A Curious Model of a Three Masted Schooner

A Curious Model of a Three Masted Schooner
Built entirely from cloves, a merchant sailors memento of the Spice Islands
Late 19th Century
Size : 71 cm long, 58.5 cm high – 28 ins long, 23 ins high
The Indonesian Island region once called ‘The Spice Islands’ has been known to traders for their nutmeg and cloves since before 500 BC. Arab, Indian and Chinese merchants sought out the profitable trade in these spices for centuries. In the 4th century BC Han Dynasty rulers required those who addressed them to first chew cloves to freshen their breath. Pliny the Elder complained of the spice trade with Rome that ‘there is no year in which India does not drain the Roman Empire of 50 million sesterces’.
Columbus was in fact searching for the fabled route to the Indies when he arrived at the Americas in 1492, and it was because he believed he had found the Indies that he called the Native Americans ‘Indians’.

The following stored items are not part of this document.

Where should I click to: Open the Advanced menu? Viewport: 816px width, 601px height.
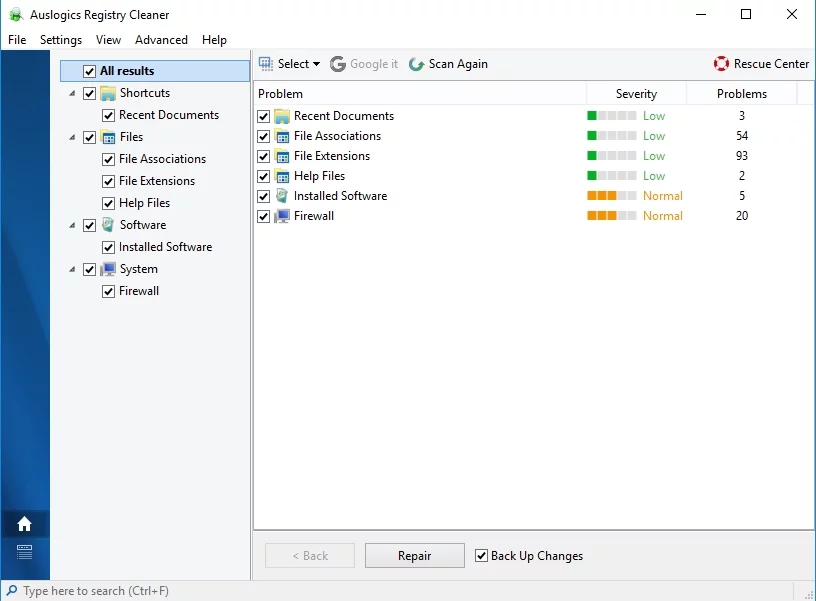click(161, 40)
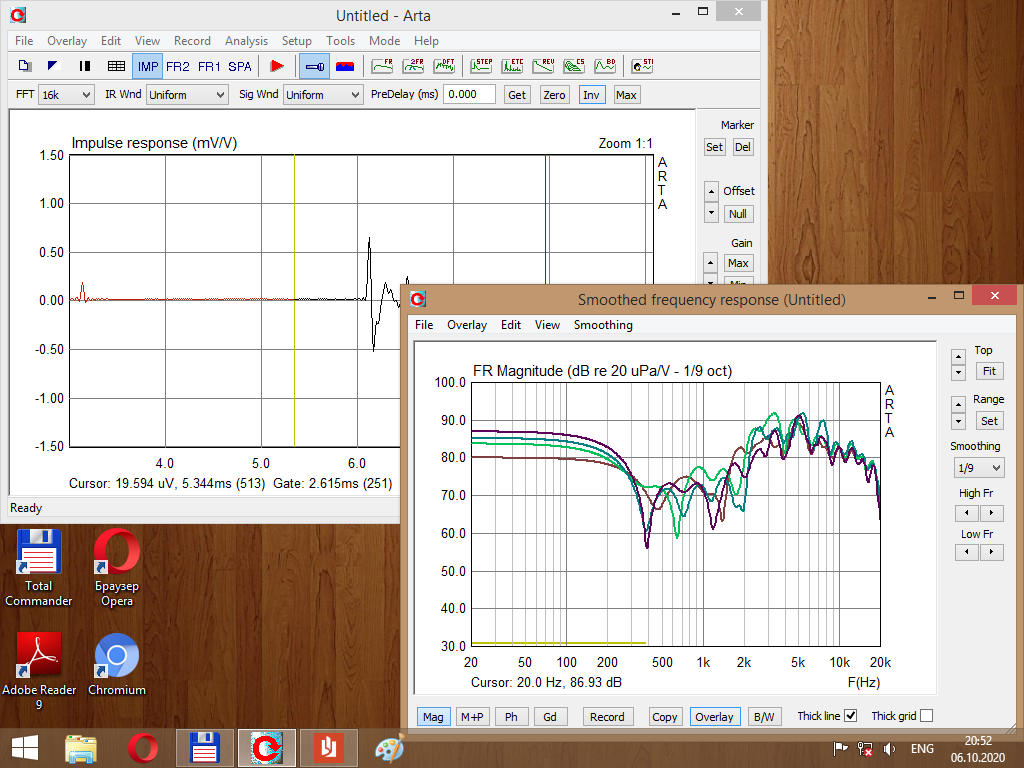Open the FFT size dropdown
1024x768 pixels.
pos(65,95)
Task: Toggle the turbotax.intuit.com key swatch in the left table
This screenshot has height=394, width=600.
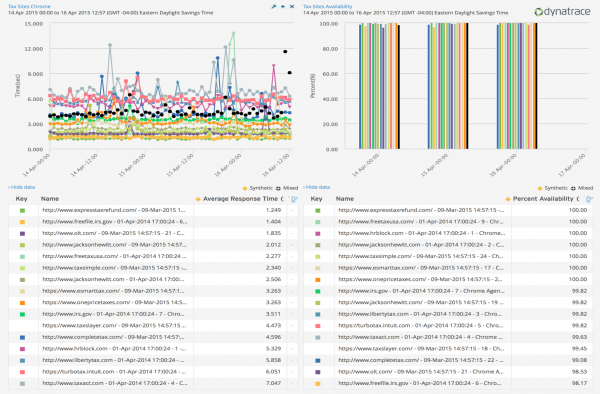Action: tap(22, 372)
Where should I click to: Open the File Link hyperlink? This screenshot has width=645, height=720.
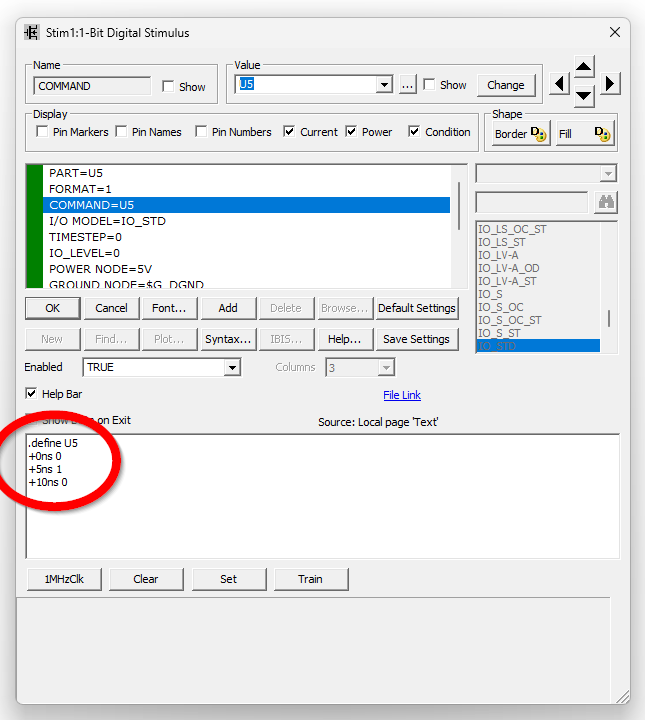click(402, 395)
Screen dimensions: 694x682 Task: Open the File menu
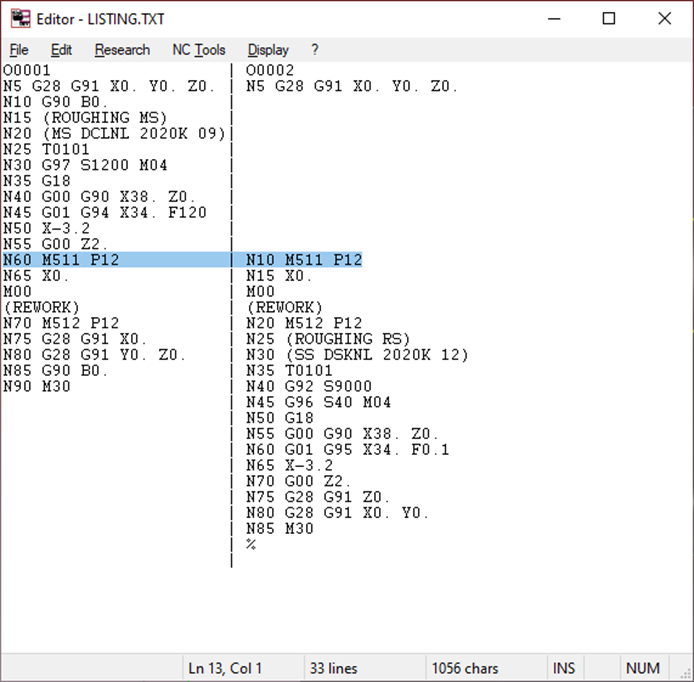pyautogui.click(x=19, y=50)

By the early 1500’s the individual Sultans of the Maluku Islands amassed great fortunes controlling the spice trade. The demand for and subsequently high prices paid for the spices in Europe drove the merchants to launch expeditions to find new routes to the Islands, and with the discovery and harnessing of the trade winds the control of the new European spice trade was fought over by the Portuguese, Spanish and Dutch in turn. Worth their weight in gold the French eventually succeeded in introducing the clove tree to Mauritius in 1770. Today the majority of the commercial crop is grown in Zanzibar, and cloves are used in virtually every cuisine of the world.